RendezVous 2014 / Mea culpa

Fred Cavayé è un regista di classe sconfinata, anche se non è esattamente il Michael Mann transalpino, come qualche improbo francofilo col gusto della provocazione intellettuale potrebbe cercare di convincervi. Però è un solido imballatore, un artigiano muscolare e di mestiere, che le mani sa come sporcarsele e che ha anche realizzato uno dei film francesi più belli degli ultimi anni (quel Pour elle da cui Paul Haggis ha poi realizzato il suo ben più inutile remake The Next Three Days). Il sito che leggete, poi, porta incidentalmente il nome di un altro suo film: Point Blank, À boutportant il titolo originale. Anche a quelli bravi, però, capita di lasciarsi prendere la mano da operazioni più all’insegna del laissez-moifaire, alla larga da impicci autoriali di qualsiasi tipo e tutte spinte sul pedale dell’acceleratore del divertimento, della funzionalità effettistica, dell’adrenalina fine a se stessa. E’ il caso del suo ultimo Mea culpa: impegnativo titolo latino, punto di partenza apparentemente altisonante (il senso di colpa, le sue conseguenze), ma, alla prova dei fatti, ambizioni praticamente zero. E non è detto che sia un male. Infatti è d’obbligo fare anche in questo caso un discorso già affrontato per un altro film di quest’ultima edizione del Rendez-Vous del Nuovo Cinema Francese (Pour une femme di Diane Kurys), aprendo una parentesi e chiudendola subito: un cinema poliziesco magari anche alimentare ma ben fatto e di calibro più che dignitoso nel panorama italiano attuale è praticamente impensabile. Dalle nostre parti, con la convinzione – non infondata – che i biglietti sfarfallino solo per le commedie un film così non ha diritto d’asilo, a livello né cinematografico né televisivo. Ai francesi, piuttosto che invidiarli spesso in modo meccanico, bisognerebbe provare a rubare proprio questa dote: la versatilità, la concezione sfaccettata e orientata a 360° delle produzioni cinematografiche, una caratteristica che da noi lascia il tempo che trova o che ci ha piuttosto lasciato definitivamente perché di tempo per lei non sembra averne più voluto trovare nessuno. Lo si dice sempre, ma rimane una bella intenzione da sbandierare a parole più che da attuare concretamente.
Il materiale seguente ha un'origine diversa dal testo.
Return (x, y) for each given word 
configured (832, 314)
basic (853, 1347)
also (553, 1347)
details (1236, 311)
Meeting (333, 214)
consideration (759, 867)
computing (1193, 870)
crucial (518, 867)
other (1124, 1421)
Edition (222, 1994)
In Mea culpa invece le chiacchiere stanno sì a zero ma consapevolmente: la sceneggiatura è solo un esile filo per tenere insieme un birignao onesto e di pregevole fattura sinestetica in cui due poliziotti, i bravi Vincent Lindon e Gilles Lellouche, si ritrovano nel mirino di criminali senza scrupoli in un quadro che ingloba anche i loro affetti. Il figlio del personaggio di Lindon, infatti, ha visto qualcosa che non doveva vedere nei sotterranei di un’arena della corrida dei tori, e da ciò partirà un pedinamento all’ultimo sangue che conoscerà diverse tappe una più probante dell’altra. Un punto di partenza piuttosto appiccaticcio che dà vita ad altrettante incongruenza a dir poco forzate, a slanci narrativi poco plausibili e verisimili, a riprova del fatto che oltre a voler giocare in maniera goduriosa con la costruzione delle scene Cavayé, a questo giro, non sembra poi aver voglia di fare molto altro. Lavora sul profilo basso e sul colpo di scena action da dare in pasto al pubblico, Mea culpa, con un pizzico d’ironia e delle dosi minime di mélo nero addensato d’ombre. Significativa a questo proposito è la scena iniziale: un’auto con dei vetri appannati, pensiamo sia in corso un incontro sessuale e invece la condizione dei vetri stessi è dovuta ai respiri ansimanti per una violenta colluttazione corpo a corpo ma di natura violenta e non erotica. Il film insegue questo meccanismo tendente alla sorpresa pur minima da elargire allo spettatore e spesso lo teorizza anche, forte di un’aurea mediocrità che si pone alla larga da ogni rischio e punta al cuore, senza timore di inserire il pilota automatico e andare, andare, andare. Questo film non è un teorema sulla casualità del male e sulla genesi del senso di colpevolezza, perché non è un film di scrittura. E’ un manualetto basilare, non un saggio. E la differenza in questi casi è una questione di semplice destinazione d’uso.